Je ne sais si on les jouait dans ce cas-ci: je ne suis autorisé ni à en douter, ni à le croire, mais je suis certain qu'on les connaissait trop bien l'un et l'autre pour être leurs dupes. Ils ne le croyaient pas, car le propre de la vanité est de s'abuser.

Quoi qu'il en soit, M. Fouché ne pouvait manquer d'observer qu'à Paris la maison de Bourbon perdait tous les jours, et qu'une révolution était d'autant plus probable, qu'elle était plus facile; il avait eu des communications avec Vienne, et ne songea qu'à profiter d'un nouveau désordre pour se faire personnellement une meilleure position.

En conséquence, il commença à faire pratiquer de jeunes généraux parmi ceux qui avaient été conservés en activité de service et qui commandaient des troupes. Il eut soin de choisir les plus susceptibles d'exaltation, de leur peindre les malheurs dont le pays était accablé, et de leur faire observer que de braves gens comme eux ne seraient jamais considérés par un gouvernement qui ne s'entourait que de vieille noblesse; qu'enfin ils devaient s'attendre avant peu à être renvoyés.

M. Fouché n'était pas assez connu de ceux à qui il tenait ce langage pour qu'ils jugeassent de ses projets.
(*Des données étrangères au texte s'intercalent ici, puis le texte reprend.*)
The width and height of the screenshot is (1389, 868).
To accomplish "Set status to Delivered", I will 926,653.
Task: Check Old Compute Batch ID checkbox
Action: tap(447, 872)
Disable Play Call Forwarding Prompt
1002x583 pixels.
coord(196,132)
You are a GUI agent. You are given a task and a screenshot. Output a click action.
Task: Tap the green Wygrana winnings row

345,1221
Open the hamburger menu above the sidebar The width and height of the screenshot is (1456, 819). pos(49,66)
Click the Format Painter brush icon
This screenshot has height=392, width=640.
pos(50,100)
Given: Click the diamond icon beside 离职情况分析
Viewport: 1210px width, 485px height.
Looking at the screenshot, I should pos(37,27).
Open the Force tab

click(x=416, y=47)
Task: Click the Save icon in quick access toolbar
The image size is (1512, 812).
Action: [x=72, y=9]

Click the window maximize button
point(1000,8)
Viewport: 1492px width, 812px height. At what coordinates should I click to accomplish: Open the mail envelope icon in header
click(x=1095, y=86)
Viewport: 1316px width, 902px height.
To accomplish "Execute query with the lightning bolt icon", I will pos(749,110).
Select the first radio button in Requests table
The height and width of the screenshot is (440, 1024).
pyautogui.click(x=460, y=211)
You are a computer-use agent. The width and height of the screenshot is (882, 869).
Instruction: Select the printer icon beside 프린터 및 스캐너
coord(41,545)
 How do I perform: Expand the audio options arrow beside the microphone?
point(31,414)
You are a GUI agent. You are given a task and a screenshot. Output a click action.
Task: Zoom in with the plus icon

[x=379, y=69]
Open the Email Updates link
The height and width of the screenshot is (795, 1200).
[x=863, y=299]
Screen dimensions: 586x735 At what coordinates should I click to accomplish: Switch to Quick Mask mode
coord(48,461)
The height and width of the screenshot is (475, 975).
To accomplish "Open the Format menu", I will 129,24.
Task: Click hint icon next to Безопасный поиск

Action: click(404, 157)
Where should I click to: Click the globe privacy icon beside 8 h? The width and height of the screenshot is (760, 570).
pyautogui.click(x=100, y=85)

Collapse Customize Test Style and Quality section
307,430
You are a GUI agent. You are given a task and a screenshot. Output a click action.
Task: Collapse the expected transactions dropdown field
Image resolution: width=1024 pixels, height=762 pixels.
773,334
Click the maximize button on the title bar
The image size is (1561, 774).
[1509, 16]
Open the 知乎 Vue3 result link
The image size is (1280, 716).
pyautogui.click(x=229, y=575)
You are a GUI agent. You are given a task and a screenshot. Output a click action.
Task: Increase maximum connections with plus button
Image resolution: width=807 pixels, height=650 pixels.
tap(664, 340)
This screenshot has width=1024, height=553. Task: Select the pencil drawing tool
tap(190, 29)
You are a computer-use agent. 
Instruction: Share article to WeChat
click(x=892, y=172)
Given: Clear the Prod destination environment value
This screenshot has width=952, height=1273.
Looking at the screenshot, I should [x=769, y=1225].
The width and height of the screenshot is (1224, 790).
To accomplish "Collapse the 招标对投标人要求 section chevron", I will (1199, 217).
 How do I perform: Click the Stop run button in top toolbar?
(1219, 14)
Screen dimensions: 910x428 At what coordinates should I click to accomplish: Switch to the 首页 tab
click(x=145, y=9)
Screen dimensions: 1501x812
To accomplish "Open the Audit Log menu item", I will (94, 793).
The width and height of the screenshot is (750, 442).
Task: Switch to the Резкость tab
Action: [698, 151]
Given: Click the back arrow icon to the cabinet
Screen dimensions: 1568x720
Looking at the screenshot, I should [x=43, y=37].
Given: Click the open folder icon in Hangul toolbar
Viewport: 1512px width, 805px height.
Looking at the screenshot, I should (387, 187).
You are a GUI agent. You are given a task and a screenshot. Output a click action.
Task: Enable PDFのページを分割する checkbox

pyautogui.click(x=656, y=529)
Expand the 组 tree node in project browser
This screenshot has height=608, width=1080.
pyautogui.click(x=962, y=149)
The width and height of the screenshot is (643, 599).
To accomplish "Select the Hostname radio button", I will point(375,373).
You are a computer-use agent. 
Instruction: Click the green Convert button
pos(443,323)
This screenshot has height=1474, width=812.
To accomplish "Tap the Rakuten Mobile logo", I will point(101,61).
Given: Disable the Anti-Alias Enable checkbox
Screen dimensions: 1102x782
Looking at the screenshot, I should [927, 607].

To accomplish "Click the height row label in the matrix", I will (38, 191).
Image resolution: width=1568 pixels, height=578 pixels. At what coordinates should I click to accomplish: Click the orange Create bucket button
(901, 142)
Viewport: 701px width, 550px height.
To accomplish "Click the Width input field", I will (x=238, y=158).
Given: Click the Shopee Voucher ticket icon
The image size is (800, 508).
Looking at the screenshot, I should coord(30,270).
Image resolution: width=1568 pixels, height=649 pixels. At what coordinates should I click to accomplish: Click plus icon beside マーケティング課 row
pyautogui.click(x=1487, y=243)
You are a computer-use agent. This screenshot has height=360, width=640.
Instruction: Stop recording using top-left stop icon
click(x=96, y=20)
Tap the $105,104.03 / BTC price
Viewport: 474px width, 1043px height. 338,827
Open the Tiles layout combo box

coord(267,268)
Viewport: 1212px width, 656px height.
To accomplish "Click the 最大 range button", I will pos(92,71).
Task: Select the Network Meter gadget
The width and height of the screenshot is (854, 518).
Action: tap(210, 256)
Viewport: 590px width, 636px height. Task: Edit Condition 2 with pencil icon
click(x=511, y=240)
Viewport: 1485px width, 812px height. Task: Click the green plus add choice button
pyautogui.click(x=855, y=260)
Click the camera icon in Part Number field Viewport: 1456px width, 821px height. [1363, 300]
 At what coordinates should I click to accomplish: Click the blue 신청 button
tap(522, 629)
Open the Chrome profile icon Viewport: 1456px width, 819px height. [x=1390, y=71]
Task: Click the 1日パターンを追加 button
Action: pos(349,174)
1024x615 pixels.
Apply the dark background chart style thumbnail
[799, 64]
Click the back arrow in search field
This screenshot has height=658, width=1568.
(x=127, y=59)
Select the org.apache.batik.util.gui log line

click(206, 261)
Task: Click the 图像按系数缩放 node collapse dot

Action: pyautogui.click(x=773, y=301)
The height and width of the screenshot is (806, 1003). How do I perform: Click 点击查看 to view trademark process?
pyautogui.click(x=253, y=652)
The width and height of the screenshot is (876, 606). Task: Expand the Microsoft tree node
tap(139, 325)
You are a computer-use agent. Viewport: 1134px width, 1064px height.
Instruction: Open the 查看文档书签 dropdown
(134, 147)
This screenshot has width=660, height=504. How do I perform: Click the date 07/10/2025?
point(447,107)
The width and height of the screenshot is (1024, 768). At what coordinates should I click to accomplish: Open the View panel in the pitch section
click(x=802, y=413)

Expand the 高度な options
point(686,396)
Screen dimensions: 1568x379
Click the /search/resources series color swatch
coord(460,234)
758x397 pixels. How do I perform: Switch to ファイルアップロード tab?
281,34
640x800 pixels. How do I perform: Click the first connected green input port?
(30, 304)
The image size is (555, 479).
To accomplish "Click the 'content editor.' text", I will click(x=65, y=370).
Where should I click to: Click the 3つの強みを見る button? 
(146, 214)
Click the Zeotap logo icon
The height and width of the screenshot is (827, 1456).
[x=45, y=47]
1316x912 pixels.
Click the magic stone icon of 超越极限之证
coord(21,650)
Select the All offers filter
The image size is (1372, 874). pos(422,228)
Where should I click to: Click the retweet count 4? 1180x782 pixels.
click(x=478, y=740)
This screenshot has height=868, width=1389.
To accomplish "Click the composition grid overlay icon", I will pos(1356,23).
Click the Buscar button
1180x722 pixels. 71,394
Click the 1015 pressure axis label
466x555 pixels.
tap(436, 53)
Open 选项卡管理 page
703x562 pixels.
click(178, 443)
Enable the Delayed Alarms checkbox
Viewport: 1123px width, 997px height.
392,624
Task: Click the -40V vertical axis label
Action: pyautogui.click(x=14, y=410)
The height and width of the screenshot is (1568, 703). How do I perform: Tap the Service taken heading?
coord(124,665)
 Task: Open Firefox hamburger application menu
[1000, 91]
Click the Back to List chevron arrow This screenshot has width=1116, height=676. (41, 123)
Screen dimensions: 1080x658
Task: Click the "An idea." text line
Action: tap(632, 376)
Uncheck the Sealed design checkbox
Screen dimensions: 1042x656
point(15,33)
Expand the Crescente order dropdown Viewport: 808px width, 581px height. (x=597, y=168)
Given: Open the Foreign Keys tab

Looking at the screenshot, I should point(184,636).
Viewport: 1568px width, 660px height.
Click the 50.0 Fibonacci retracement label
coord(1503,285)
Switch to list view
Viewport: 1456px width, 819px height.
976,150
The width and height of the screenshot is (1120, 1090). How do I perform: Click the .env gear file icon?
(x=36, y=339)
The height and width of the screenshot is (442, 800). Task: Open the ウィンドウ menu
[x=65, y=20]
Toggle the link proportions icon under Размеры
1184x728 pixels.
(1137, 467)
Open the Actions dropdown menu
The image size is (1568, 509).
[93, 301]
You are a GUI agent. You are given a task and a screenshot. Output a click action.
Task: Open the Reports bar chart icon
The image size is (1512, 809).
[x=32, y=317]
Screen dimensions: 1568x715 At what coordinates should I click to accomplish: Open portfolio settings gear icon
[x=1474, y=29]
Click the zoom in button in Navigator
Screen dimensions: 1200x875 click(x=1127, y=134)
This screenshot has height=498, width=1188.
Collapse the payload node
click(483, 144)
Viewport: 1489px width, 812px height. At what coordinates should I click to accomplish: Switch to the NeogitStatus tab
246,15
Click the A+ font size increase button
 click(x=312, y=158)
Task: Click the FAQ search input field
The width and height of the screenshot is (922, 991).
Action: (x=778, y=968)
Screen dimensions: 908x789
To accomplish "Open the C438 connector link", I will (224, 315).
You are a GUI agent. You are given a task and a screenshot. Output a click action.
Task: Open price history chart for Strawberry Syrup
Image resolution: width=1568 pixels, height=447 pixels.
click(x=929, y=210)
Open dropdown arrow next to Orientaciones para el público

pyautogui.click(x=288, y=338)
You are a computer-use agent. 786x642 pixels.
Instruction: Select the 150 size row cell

Ils ne les envisagèrent que d'un côté et fort légèrement; ils reçurent les directions qu'il voulut leur donner.

Ce fut dans ce temps-là qu'eut lieu à Paris l'affaire du général Excelmans. Cet officier était employé dans la première division militaire; le ministre, après l'avoir fait mettre à la demi-solde à cause d'une lettre qu'il avait écrite au roi de Naples dont il avait été l'aide-de-camp, voulut le contraindre à quitter Paris. Excelmans refusa de se soumettre à la décision, et invoqua les dispositions de la Charte constitutionnelle. Comme les esprits étaient mal disposés pour le gouvernement, tout le monde fut favorable à Excelmans, et l'on crut avoir rencontré une occasion d'éclater.

Le ministre de la guerre ordonna l'arrestation du général. Celui-ci s'enfuit et demanda un conseil de guerre; on le renvoya devant celui de Lille, il s'y rendit. Les officiers de la garnison allèrent le chercher en cérémonie pour le conduire à la salle où se tenait le conseil, et le ramenèrent chez lui au milieu des acclamations après le jugement qui l'acquitta. Une telle décision, déjà si grave par elle-même, devint capitale à raison de la disposition où étaient les esprits.

M. Fouché saisit cette circonstance, et en même temps qu'il la commentait pour échauffer les têtes, il faisait entretenir les généraux qui commandaient des troupes hors de Paris. Il se mit en relation de suite avec quelques-uns de ceux qui tenaient garnison dans le nord, et réussit bientôt à les égarer. Il vint ensuite à la garde nationale.

Il avait naturellement action sur elle par M. Tourton. Le général Dessoles, qui la commandait, était d'ailleurs un homme qui avait fait ses preuves en révolution.

De plus, il avait su attirer à lui le général Lallemand, qui commandait une brigade de dragons dans les environs de Laon et Soissons. Il avait dès-lors assez de moyens; il ne s'agissait que de mettre tout cela en mouvement, car ce n'est pas une petite chose que de se déterminer à franchir les bornes du devoir pour se jeter gratuitement dans une démarche criminelle. Fouché le savait mieux qu'un autre: aussi ne mit-il son nom nulle part, et se ménagea-t-il une porte de retraite au besoin.

Il arriva aussi quelques scènes de rues que l'on saisit avidement pour railler la cour.